Yazı yazmak içimden geçiyor bazen ama bunun gerçekleştiremiyorum. O masanın başına oturduğumda bir şey beni engelliyor, yazamıyorum. Bunu aşabilmek için her ne şartta olursa olsun yazmaya çalışıyordum. Kimi zaman sonuç hüsran kimi zaman tatminkar oluyor. Peki ama kim için yazıyorum? Ne işe yarayacak bu yazılar? Dünyayı ben mi kurtaracağım gibi sözler elbette peşimi hiç bırakmadı ve bırakacağa da benzemiyor. Her ne olursa olsun, yazmak gerekir. Sanatı ister sanat için ister toplum için yapın. Yazmak hayat kurtarabilir.
Belki hiç tahmin edilemeyecek bir an için belki daha da fazlası için yazmak gerekir. Yazı yazmak aynı zamanda düşünme eylemidir. Yazan kişi fazlasıyla düşünmek zorundadır. Bu düşünce her şey ile ilgili olabilir. Bu olay bir nevi spora başlarken ki esneme egzersizi gibidir. Bunu yapmadan yazıya başlarsanız, yazının sakatlanma olasılığı bir hayli yüksektir. Bu da yazarı moral bozukluğuna sevk edebilir. Bir süre yazmayı bir kenara bırakmasına sebep olabilir. Bunu engellemek için fazlasıyla düşünüp, az yazmalı.

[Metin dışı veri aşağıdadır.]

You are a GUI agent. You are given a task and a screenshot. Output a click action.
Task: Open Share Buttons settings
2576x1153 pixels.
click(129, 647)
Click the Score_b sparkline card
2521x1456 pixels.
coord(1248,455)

Peki her düşünülen şey yazılmalı mı? Yazar kelimelerine karşı cellat kesilmelidir. Her gereksiz kelimeyi sayfadan uzaklaştırmalıdır. Bu konunun dağılmasını engelleyip, okuyucunun ilgisini canlı tutmasını sağlayacaktır.
Yazar ne hedeflemelidir?
Yazar daima derdini okuyucuya anlatmayı hedeflemelidir. Popüler kültür, kısa vadede işe yarar. Uzun vadede ise düşünülmüş, başarıyla gerçekleştirilmiş ürünler kalır. Bunu sağlamak bilgi birikimi ister. Hem geçmiş hem de o zamana hakim olmayı gerektirir. Popüler kültür ise sadece o zamana hakim olmayı gerektirir. Bu yüzden yazması daha kolay olur.